The medical industry has always been a rich target for cyber-criminals and hackers. Information contained in your medical records is significantly more valuable than typical demographic data like your date of birth or your credit card number.
But as the Internet of Things (IoT) matures and continues to connect more and more everyday objects to cyberspace, a new industry has emerged that promises to both improve healthcare for millions of patients but also introduce new security risks: connected medical devices.
Known as the Internet of Medical Things (IoMT), this fledgling industry raises the stakes for both hackers and patients. After all, anything connected to the internet is a potential target for criminals looking for new industries to exploit. What’s more, security in this young industry seems to be an afterthought as numerous manufacturers race to produce the latest cutting-edge hardware.
The current state of the industry
First, some good news: neither government officials nor security researchers have identified any incidents in which a hacker has hurt a patient through a medical device.
But that doesn’t mean it can’t be done. On August 2nd, 2019 the Veterans Affairs Office of Inspector General found numerous medical device deficiencies at the Tibor Rubin VA Medical Center in Long Beach, California that could have allowed access by hackers.
In addition, the medical device manufacturer Medtronic made news in March of 2019 when it disclosed a security flaw in many of its implantable defibrillators. The flaw could have allowed a hacker to change the settings of a defibrillator, with potentially deadly consequences.
Back in 2017, the U.S. Food and Drug Administration (FDA) recalled hundreds of thousands of pacemakers made by St.
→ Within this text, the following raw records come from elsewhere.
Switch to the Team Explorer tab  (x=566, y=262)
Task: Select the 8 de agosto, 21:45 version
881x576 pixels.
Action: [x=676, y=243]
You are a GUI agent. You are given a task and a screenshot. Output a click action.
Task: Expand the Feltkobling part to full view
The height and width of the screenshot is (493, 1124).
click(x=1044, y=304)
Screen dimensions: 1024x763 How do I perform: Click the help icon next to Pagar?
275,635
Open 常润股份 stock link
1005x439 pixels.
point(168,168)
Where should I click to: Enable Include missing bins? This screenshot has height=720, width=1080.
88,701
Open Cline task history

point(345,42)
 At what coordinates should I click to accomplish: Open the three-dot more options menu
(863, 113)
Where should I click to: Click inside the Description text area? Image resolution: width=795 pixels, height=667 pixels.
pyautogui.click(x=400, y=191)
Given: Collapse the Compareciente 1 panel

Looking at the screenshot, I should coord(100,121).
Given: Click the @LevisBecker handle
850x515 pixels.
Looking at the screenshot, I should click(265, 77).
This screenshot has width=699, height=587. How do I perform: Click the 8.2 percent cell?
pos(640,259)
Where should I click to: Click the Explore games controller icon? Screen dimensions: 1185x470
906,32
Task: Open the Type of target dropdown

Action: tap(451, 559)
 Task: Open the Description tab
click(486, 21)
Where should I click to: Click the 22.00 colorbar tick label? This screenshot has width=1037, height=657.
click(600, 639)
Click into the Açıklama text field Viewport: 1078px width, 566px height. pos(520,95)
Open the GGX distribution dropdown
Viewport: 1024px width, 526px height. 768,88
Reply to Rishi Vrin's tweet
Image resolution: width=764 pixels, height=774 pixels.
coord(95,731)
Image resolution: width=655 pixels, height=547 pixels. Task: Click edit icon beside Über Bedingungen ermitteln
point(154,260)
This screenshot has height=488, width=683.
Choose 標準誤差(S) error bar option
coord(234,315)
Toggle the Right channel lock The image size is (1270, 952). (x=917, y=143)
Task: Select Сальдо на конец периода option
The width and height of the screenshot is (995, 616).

Jude because of the severe hacking potential. For instance, someone could remotely drain the batteries or change a patient’s heartbeat, both of which could result in the patient’s death.
In another instance, security researchers found that they could send a wireless signal to nearby patients with insulin pumps and reprogram the pump to deliver the wrong amount of insulin.
Deadly vulnerabilities like these sound like they are straight out of a spy movie. But these issues are very much a firm reality and need to be dealt with sooner rather than later. So, is it all doom and gloom?
The path forward
Healthcare providers often point to device manufacturers as responsible for device-related security. However, a recent survey by the College of Healthcare Information Management Executives (CHIME) showed that 76 percent of providers reported that their resources were “insufficient and too strained to adequately secure medical devices.”
It is clear that the onus to protect patients rests with both medical device manufacturers and healthcare providers.
The government has a role to play as well. The FDA recently announced a memorandum of agreement with the U.S. Department of Homeland Security (DHS) to increase coordination and information sharing about medical device vulnerabilities and threats.
According to the FDA, all medical devices carry a certain amount of benefit and risk. As the U.S. regulatory agency that approves or rejects medical devices from going to market, the FDA only approves devices “when there is a reasonable assurance that the benefits to patients outweigh the risks.”
Because many device security vulnerabilities are discovered after FDA approval, the FDA’s mandatory reporting requirements are essential. Healthcare providers and device manufacturers need to report vulnerabilities in a timely manner.
Perhaps the biggest sea change is an increase in awareness. At this year’s DefCon hacking conference in Las Vegas, healthcare security researchers are setting up a fake hospital filled with hackable medical devices. Called the BioHacking Village, space is a 2,600-square-foot “clinic” complete with hospital rooms and dozens of medical gadgets.
Alarmingly, until very recently it was illegal for security researchers to hack into medical devices to test for vulnerabilities. Medical devices secured a Digital Millennium Copyright Act (DMCA) exemption in 2016, allowing researchers to hack the devices as long as they were not connected to a patient at the time of testing.
Without this exemption, Biohacking Village couldn’t exist.
Furthermore, there is no single industry standard for the security of medical devices, or their parent industry, the Internet of Things. However, basic industry standards for the secure development of software has been around for decades. Because of this, it shouldn’t be a heavy lift to develop common practices that medical device manufacturers must adhere to, especially if patient safety is at risk.
Nonprofit organizations are working the issue as well. The Cavalry is a grassroots organization that is focused on industries where computer security intersects public safety and human life. In the interest of medical device safety, they have developed a Hippocratic Oath for Connected Medical Devices.
Part of this oath includes cyber-safety by design, third-party collaboration and resilience, and containment as principles of good medical device security.
Medical device security is everyone’s responsibility
Ultimately, the goal is improved patient outcomes. And connected medical devices provide an incredible opportunity for not only remote patient monitoring, but remote treatment as well. The capability to treat patients remotely by qualified caregivers is a huge advance in medical technology that shouldn’t be underestimated.
But with every cutting-edge technology advancement, there are risks and challenges that must be overcome. Increased public awareness, device design with security in mind, a single industry standard, government oversight, and knowledgeable healthcare providers are all essential to protect patients in our increasingly connected world.